Recorded data
::::::
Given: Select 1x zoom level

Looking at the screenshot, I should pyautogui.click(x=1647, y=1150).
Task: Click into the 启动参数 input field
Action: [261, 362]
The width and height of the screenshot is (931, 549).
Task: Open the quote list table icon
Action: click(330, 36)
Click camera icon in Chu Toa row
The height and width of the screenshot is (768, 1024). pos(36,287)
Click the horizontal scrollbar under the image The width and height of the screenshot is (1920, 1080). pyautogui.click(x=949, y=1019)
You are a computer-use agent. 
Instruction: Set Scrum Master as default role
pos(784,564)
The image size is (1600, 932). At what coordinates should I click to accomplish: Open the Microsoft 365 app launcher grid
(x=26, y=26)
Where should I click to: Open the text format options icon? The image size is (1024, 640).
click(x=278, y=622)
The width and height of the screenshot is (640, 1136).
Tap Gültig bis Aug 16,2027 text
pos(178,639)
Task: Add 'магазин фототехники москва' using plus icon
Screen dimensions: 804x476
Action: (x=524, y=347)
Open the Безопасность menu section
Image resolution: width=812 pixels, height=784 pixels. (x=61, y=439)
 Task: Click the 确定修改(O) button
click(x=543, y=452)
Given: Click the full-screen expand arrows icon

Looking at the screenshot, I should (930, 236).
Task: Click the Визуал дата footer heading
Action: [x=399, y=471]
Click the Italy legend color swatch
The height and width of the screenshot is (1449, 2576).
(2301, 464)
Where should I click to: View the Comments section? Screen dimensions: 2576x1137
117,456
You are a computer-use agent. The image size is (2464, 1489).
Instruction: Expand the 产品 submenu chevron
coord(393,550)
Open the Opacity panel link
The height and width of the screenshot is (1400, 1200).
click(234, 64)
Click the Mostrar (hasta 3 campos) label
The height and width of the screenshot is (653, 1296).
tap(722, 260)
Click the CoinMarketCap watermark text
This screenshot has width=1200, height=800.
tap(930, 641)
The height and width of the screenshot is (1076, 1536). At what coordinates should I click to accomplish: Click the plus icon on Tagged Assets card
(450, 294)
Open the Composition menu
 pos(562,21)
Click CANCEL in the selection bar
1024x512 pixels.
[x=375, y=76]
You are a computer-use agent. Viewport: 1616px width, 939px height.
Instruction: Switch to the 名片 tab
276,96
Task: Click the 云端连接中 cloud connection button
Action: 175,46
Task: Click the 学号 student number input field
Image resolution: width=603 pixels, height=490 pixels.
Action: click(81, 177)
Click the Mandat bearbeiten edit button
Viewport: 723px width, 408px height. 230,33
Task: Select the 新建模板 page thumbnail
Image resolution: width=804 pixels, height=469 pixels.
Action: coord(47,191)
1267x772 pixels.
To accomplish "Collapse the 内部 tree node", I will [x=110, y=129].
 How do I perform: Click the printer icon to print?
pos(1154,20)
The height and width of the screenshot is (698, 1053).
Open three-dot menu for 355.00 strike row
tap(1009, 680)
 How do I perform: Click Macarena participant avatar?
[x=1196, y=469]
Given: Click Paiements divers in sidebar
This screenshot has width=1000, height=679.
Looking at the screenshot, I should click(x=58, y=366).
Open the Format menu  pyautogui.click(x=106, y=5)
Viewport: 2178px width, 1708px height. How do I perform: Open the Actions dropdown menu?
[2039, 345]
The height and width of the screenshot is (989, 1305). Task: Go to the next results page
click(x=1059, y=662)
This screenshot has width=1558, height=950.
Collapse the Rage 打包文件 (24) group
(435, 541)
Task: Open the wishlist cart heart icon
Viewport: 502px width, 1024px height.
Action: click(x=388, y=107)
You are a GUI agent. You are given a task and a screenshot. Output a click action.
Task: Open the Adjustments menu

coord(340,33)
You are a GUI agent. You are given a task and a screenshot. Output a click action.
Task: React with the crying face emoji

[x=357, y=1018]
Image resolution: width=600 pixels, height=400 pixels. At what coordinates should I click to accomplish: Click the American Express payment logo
::::::
__EXERCISE DIRECTIONS__.
Please reproduce every line of the recorded data above without any changes.

__RESPONSE TO THIS TASK__.
Given: Select 1x zoom level

Looking at the screenshot, I should pyautogui.click(x=1647, y=1150).
Task: Click into the 启动参数 input field
Action: [261, 362]
The width and height of the screenshot is (931, 549).
Task: Open the quote list table icon
Action: click(330, 36)
Click camera icon in Chu Toa row
The height and width of the screenshot is (768, 1024). pos(36,287)
Click the horizontal scrollbar under the image The width and height of the screenshot is (1920, 1080). pyautogui.click(x=949, y=1019)
You are a computer-use agent. 
Instruction: Set Scrum Master as default role
pos(784,564)
The image size is (1600, 932). At what coordinates should I click to accomplish: Open the Microsoft 365 app launcher grid
(x=26, y=26)
Where should I click to: Open the text format options icon? The image size is (1024, 640).
click(x=278, y=622)
The width and height of the screenshot is (640, 1136).
Tap Gültig bis Aug 16,2027 text
pos(178,639)
Task: Add 'магазин фототехники москва' using plus icon
Screen dimensions: 804x476
Action: (x=524, y=347)
Open the Безопасность menu section
Image resolution: width=812 pixels, height=784 pixels. (x=61, y=439)
 Task: Click the 确定修改(O) button
click(x=543, y=452)
Given: Click the full-screen expand arrows icon

Looking at the screenshot, I should (930, 236).
Task: Click the Визуал дата footer heading
Action: [x=399, y=471]
Click the Italy legend color swatch
The height and width of the screenshot is (1449, 2576).
(2301, 464)
Where should I click to: View the Comments section? Screen dimensions: 2576x1137
117,456
You are a computer-use agent. The image size is (2464, 1489).
Instruction: Expand the 产品 submenu chevron
coord(393,550)
Open the Opacity panel link
The height and width of the screenshot is (1400, 1200).
click(234, 64)
Click the Mostrar (hasta 3 campos) label
The height and width of the screenshot is (653, 1296).
tap(722, 260)
Click the CoinMarketCap watermark text
This screenshot has width=1200, height=800.
tap(930, 641)
The height and width of the screenshot is (1076, 1536). At what coordinates should I click to accomplish: Click the plus icon on Tagged Assets card
(450, 294)
Open the Composition menu
 pos(562,21)
Click CANCEL in the selection bar
1024x512 pixels.
[x=375, y=76]
You are a computer-use agent. Viewport: 1616px width, 939px height.
Instruction: Switch to the 名片 tab
276,96
Task: Click the 云端连接中 cloud connection button
Action: 175,46
Task: Click the 学号 student number input field
Image resolution: width=603 pixels, height=490 pixels.
Action: click(81, 177)
Click the Mandat bearbeiten edit button
Viewport: 723px width, 408px height. 230,33
Task: Select the 新建模板 page thumbnail
Image resolution: width=804 pixels, height=469 pixels.
Action: coord(47,191)
1267x772 pixels.
To accomplish "Collapse the 内部 tree node", I will [x=110, y=129].
 How do I perform: Click the printer icon to print?
pos(1154,20)
The height and width of the screenshot is (698, 1053).
Open three-dot menu for 355.00 strike row
tap(1009, 680)
 How do I perform: Click Macarena participant avatar?
[x=1196, y=469]
Given: Click Paiements divers in sidebar
This screenshot has width=1000, height=679.
Looking at the screenshot, I should click(x=58, y=366).
Open the Format menu  pyautogui.click(x=106, y=5)
Viewport: 2178px width, 1708px height. How do I perform: Open the Actions dropdown menu?
[2039, 345]
The height and width of the screenshot is (989, 1305). Task: Go to the next results page
click(x=1059, y=662)
This screenshot has width=1558, height=950.
Collapse the Rage 打包文件 (24) group
(435, 541)
Task: Open the wishlist cart heart icon
Viewport: 502px width, 1024px height.
Action: click(x=388, y=107)
You are a GUI agent. You are given a task and a screenshot. Output a click action.
Task: Open the Adjustments menu

coord(340,33)
You are a GUI agent. You are given a task and a screenshot. Output a click action.
Task: React with the crying face emoji

[x=357, y=1018]
Image resolution: width=600 pixels, height=400 pixels. At what coordinates should I click to accomplish: Click the American Express payment logo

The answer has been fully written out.